Convert the material below, starting at the line that contains "Given: Open See details on first coupon" and ending at the line that contains "Action: tap(681, 751)", into a JSON list of strings with one string per line. Leave out blank lines.

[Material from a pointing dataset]
.....
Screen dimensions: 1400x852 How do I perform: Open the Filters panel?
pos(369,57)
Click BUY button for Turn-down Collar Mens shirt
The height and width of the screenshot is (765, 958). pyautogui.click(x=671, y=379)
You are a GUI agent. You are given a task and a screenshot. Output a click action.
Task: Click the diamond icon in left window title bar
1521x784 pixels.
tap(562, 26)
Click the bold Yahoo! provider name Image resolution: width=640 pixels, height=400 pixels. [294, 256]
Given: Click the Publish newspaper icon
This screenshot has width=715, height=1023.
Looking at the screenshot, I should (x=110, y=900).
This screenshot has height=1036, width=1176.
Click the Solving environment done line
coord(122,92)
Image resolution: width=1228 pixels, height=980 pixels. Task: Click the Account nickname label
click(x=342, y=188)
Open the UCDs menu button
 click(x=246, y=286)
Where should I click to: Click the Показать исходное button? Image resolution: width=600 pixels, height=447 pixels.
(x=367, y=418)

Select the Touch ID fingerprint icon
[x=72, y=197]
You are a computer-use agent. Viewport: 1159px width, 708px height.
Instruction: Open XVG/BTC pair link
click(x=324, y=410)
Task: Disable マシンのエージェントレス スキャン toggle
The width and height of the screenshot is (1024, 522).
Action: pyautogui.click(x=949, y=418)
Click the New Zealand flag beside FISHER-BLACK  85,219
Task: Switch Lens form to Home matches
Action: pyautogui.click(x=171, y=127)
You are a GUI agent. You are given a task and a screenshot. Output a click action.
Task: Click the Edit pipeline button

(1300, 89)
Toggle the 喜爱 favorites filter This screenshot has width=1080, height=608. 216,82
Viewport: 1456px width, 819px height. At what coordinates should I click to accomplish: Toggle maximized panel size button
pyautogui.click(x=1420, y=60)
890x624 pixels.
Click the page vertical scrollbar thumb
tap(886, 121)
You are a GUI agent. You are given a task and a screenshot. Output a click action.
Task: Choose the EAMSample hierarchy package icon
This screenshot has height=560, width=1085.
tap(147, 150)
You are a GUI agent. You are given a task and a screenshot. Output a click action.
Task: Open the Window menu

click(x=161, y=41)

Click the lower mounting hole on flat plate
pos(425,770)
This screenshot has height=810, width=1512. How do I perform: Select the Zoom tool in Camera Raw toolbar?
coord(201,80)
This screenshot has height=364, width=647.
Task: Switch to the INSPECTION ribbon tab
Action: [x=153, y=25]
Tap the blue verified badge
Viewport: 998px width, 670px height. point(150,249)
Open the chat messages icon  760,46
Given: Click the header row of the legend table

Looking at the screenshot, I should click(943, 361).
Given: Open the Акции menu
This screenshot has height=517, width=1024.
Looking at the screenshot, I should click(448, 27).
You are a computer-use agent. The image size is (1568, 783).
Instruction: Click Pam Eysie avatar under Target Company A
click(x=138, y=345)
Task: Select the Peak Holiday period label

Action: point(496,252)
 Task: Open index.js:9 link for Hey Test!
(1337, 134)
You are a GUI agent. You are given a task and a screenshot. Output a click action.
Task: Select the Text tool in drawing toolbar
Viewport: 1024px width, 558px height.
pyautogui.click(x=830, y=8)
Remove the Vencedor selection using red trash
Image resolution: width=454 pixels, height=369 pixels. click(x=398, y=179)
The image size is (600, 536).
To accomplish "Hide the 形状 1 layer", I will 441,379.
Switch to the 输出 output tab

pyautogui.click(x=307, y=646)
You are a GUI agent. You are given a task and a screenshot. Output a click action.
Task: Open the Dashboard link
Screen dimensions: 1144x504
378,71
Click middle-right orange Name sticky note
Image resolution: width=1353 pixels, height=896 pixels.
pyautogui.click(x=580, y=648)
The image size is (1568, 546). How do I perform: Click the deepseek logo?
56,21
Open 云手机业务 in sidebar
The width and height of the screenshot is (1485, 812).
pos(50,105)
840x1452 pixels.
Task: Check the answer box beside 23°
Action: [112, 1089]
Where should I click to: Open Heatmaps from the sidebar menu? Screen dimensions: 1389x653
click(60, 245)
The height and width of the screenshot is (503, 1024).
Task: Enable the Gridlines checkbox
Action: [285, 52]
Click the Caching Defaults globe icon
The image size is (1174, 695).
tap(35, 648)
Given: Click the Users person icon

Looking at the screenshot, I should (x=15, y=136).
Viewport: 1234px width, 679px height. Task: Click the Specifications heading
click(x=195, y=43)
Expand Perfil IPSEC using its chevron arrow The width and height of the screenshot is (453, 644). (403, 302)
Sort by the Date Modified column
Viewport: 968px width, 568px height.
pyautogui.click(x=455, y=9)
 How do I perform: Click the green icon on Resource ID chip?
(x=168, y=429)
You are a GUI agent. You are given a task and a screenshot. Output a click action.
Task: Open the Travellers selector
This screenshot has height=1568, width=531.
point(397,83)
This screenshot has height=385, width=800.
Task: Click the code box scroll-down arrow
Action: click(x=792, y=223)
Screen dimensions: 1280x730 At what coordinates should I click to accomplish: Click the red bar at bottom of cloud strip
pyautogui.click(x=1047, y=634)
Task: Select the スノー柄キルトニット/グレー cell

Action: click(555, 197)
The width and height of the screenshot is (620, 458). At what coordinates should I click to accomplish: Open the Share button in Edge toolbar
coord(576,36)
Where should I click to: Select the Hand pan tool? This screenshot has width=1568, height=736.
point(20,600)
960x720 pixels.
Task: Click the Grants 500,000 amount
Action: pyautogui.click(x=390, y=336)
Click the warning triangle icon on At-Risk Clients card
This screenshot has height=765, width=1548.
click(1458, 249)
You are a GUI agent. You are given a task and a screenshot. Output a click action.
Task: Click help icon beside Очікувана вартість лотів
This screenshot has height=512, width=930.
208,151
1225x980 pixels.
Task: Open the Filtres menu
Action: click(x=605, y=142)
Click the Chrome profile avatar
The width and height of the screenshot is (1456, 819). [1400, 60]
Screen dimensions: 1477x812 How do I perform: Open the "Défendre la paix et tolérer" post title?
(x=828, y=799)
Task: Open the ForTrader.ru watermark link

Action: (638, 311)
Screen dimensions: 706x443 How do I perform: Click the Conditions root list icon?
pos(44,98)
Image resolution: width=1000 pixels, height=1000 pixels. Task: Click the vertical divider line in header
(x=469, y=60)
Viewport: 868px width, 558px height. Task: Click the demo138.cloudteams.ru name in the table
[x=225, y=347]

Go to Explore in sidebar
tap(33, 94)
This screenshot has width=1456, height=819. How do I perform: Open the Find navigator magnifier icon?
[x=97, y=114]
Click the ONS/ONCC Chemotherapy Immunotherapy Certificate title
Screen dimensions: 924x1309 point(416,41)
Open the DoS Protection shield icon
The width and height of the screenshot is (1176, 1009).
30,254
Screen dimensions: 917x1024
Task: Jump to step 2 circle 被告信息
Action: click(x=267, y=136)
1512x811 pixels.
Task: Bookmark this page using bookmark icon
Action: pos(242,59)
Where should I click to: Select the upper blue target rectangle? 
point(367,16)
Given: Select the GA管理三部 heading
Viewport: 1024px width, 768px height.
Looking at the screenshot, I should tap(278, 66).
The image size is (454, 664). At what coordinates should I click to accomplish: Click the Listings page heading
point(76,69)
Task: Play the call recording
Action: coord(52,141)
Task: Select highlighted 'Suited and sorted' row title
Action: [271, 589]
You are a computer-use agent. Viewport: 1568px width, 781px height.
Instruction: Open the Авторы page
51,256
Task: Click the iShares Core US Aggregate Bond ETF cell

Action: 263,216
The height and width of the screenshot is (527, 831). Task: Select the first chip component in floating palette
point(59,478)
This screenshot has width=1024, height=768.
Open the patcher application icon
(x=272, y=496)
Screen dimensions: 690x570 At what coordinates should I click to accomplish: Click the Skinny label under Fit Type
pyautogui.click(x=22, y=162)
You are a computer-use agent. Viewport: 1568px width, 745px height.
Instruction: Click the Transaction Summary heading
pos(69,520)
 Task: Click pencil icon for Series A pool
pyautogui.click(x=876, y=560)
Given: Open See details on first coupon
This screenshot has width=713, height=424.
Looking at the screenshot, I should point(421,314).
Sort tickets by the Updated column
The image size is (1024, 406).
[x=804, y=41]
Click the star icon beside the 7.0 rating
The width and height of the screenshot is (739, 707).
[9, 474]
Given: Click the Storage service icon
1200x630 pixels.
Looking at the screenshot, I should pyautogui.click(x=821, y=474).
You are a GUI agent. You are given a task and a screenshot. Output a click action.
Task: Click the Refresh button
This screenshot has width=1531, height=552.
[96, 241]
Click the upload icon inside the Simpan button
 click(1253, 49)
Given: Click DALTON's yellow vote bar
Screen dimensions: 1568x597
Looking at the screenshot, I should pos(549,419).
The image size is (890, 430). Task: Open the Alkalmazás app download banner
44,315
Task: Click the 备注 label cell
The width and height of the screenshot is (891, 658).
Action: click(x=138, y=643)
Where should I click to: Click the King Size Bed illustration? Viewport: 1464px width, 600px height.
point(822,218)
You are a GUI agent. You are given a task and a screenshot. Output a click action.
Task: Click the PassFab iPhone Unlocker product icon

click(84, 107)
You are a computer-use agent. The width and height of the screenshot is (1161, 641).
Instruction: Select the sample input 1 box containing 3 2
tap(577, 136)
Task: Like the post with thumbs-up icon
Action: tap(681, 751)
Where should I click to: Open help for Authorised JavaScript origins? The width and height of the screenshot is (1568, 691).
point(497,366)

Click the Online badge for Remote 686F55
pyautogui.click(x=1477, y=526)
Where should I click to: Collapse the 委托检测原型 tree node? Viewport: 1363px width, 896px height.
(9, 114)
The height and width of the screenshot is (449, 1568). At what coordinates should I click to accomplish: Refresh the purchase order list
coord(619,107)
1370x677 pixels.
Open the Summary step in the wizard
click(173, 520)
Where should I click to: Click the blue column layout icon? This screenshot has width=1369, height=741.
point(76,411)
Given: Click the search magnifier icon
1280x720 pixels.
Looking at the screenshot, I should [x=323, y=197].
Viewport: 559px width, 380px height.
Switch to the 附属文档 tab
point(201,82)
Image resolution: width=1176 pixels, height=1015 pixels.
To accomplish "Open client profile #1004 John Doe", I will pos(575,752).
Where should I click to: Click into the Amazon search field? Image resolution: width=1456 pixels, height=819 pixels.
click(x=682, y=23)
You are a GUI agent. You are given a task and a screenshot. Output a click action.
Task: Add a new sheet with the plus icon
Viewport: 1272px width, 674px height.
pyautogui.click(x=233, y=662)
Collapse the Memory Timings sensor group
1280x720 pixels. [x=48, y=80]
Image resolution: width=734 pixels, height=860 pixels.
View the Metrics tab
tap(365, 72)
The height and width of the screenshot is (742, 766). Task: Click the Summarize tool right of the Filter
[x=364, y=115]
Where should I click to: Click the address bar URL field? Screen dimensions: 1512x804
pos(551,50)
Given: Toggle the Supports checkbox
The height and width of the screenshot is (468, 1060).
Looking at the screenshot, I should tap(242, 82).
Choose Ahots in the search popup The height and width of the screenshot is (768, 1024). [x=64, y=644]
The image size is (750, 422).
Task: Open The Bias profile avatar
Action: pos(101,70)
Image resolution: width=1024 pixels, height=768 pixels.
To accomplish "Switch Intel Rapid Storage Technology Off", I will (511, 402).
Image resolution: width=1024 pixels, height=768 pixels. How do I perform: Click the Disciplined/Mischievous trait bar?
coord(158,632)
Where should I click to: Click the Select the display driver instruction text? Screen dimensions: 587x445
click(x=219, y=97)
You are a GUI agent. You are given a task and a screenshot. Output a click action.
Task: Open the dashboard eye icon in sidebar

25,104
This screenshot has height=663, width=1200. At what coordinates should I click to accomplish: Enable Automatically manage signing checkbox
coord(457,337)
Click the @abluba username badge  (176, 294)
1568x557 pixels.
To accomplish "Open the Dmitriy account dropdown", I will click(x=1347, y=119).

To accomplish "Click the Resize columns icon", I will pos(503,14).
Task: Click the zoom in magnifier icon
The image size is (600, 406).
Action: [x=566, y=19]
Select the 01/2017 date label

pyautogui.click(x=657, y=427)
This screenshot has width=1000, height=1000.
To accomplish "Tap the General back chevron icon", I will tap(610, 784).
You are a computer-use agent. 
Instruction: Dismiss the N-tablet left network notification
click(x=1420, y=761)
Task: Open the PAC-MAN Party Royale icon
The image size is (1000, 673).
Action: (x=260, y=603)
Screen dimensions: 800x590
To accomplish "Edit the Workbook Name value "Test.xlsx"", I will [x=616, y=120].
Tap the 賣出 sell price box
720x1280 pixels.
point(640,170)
.....
RESULT FOR THIS TASK:
[
  "Given: Open See details on first coupon",
  "This screenshot has width=713, height=424.",
  "Looking at the screenshot, I should point(421,314).",
  "Sort tickets by the Updated column",
  "The image size is (1024, 406).",
  "[x=804, y=41]",
  "Click the star icon beside the 7.0 rating",
  "The width and height of the screenshot is (739, 707).",
  "[9, 474]",
  "Given: Click the Storage service icon",
  "1200x630 pixels.",
  "Looking at the screenshot, I should pyautogui.click(x=821, y=474).",
  "You are a GUI agent. You are given a task and a screenshot. Output a click action.",
  "Task: Click the Refresh button",
  "This screenshot has width=1531, height=552.",
  "[96, 241]",
  "Click the upload icon inside the Simpan button",
  " click(1253, 49)",
  "Given: Click DALTON's yellow vote bar",
  "Screen dimensions: 1568x597",
  "Looking at the screenshot, I should pos(549,419).",
  "The image size is (890, 430). Task: Open the Alkalmazás app download banner",
  "44,315",
  "Task: Click the 备注 label cell",
  "The width and height of the screenshot is (891, 658).",
  "Action: click(x=138, y=643)",
  "Where should I click to: Click the King Size Bed illustration? Viewport: 1464px width, 600px height.",
  "point(822,218)",
  "You are a GUI agent. You are given a task and a screenshot. Output a click action.",
  "Task: Click the PassFab iPhone Unlocker product icon",
  "click(84, 107)",
  "You are a computer-use agent. The width and height of the screenshot is (1161, 641).",
  "Instruction: Select the sample input 1 box containing 3 2",
  "tap(577, 136)",
  "Task: Like the post with thumbs-up icon",
  "Action: tap(681, 751)"
]